We move into Chapter 11 - that great roll call of faithful men and women. This chapter starts this way.
Faith is "being sure of what we hope for and certain of what we do not see". Notice the emphasis is on the objects of faith – faith is sure of objects that are yet unseen. Faith lurches forward toward heavenly realities, faith takes us beyond this world to the reality of heaven.
THIRDLY, faith honours God by taking him at his Word. Faith accepts that what God says is true about matters outside the realm of our experience. Look at verse 3, "By faith we understand that the universe was formed at God's command, so that what is seen was not made out of what was visible". Faith acknowledges the sovereignty and power of God over his creation. And the accountability of creation to him.
The writer to the Hebrews can't contain himself. He goes onto chapter 12. Fourthly, faith translates into action by the example of those who have faithfully lived before us. 12:1, "Therefore, since we are surrounded by such a great cloud of witnesses, let us throw off everything that hinders and the sin that so easily entangles, and let us run with perseverance the race marked out before us". The faith of men like Noah, Abraham, Jacob and Joseph – they model faithful living for US. The faith of women such as Rahab the prostitute – her faith is there as a model for us. The "great cloud of witnesses" – to our peril we forget the history of the church and the example of the many faithful saints before us.
strengthening your faith
"Sometimes", people say, "I feel my faith is like tissue paper. I could put my hand right through it". How can weak faith be made strong and little faith become great? Not by looking within to examine your own faith. Not by lamenting the fact everyone seems to know more about the Bible than you. You cannot strengthen faith by navel gazing.
Do you know that there is a hymn for every profession? Dentists: Crown Him with Many Crowns – Building Contractors: The Church's One Foundation - Obstetricians: Come, Labor On - Golfers: There Is a Green Hill Far Away - Politicians: Standing on the Promises - Librarians: Let All Mortal Flesh Keep Silent - Lawyers: In the Hour of Trial - Students: Ask Ye What Great Things I Know. There's even a hymn for absent church members: Jesus, I am Resting.
And for Dry Cleaners: O for a Faith that Will Not Shrink.
This hymn echoes the words of us all, " O for a Faith that Will Not Shrink". This is how you strengthen your faith. Look hard at the objects of faith – the promises of God in Scripture – the unseen realities of God and your life with him and your hope of glory. Look at the living Christ himself, once on a cross, now on a throne. Paul says, "Inwardly we are being renewed day by day ... we fix our eyes not on what is seen, but on what is unseen. For what is seen is temporary, but what is unseen is eternal" (2 Cor 4:16, 18).

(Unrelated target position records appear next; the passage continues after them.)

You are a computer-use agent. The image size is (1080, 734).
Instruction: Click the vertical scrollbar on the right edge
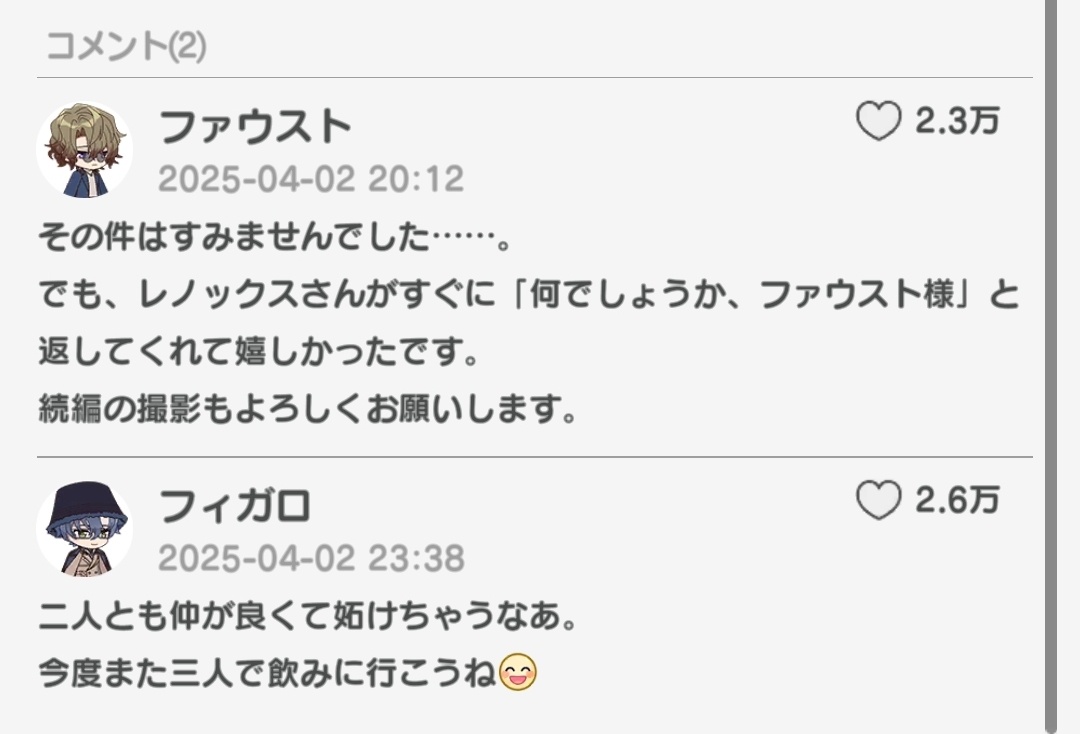tap(1050, 367)
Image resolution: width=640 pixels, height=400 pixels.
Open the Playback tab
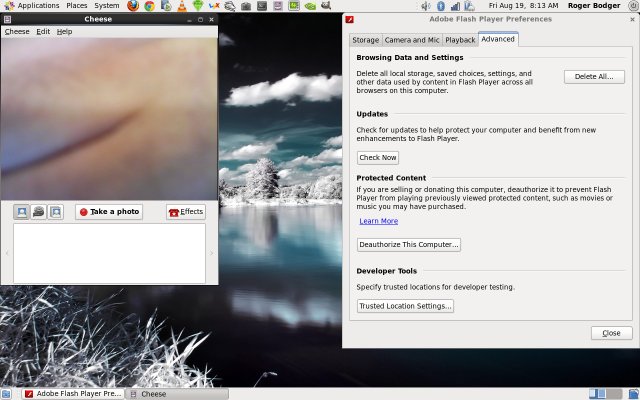460,40
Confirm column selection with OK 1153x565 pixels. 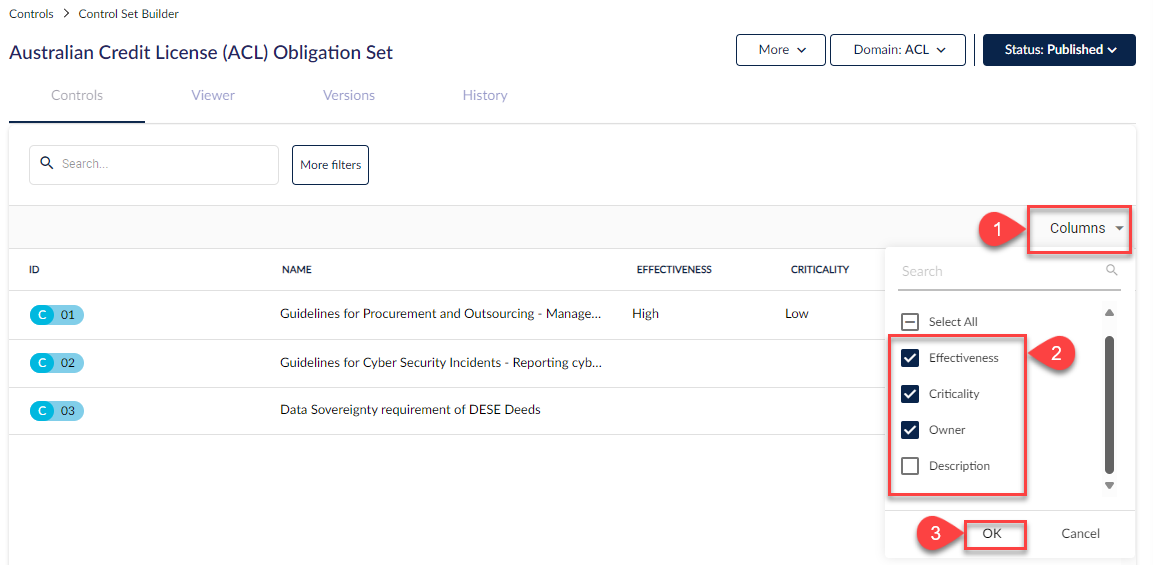992,534
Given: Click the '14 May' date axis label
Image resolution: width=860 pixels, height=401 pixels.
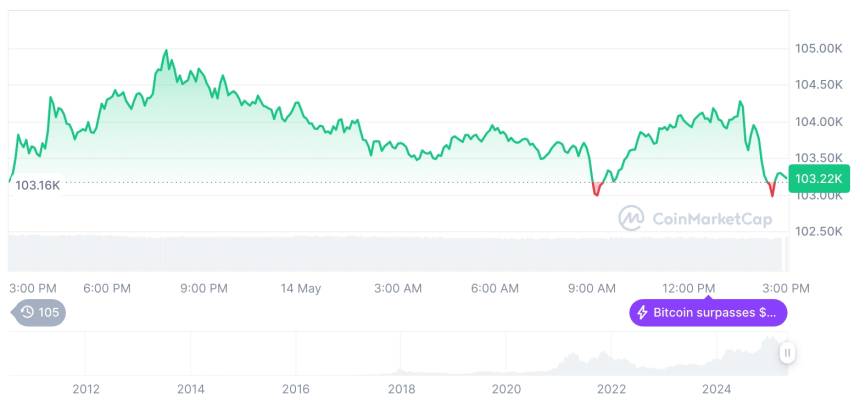Looking at the screenshot, I should click(300, 288).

Perhaps the best prescription for reviving a feeble faith is given in Heb 12:1-2, "let us throw off everything that hinders ... run with perseverance the race that is set before us ... look to Jesus the author and perfecter of our faith".
This is where we conclude – with medicine. Strengthen your faith by focusing upon the objects of faith. Throw off the baggage that weighs your down. Are you running the Christian life with vigour? Are you keeping your eyes firmly fixed on Jesus? Do you look each day at the objects of your faith that Christ has won for you?
Dose your heart with this medicine as many times as you need -you cannot overdose! The Royal Canadian Air Force once said that women should exercise 12 minute daily, and 11 minutes for men. A similar length of time committing the material this morning to the heart can do wonders for the fitness and vigour of your faith. Try it and see.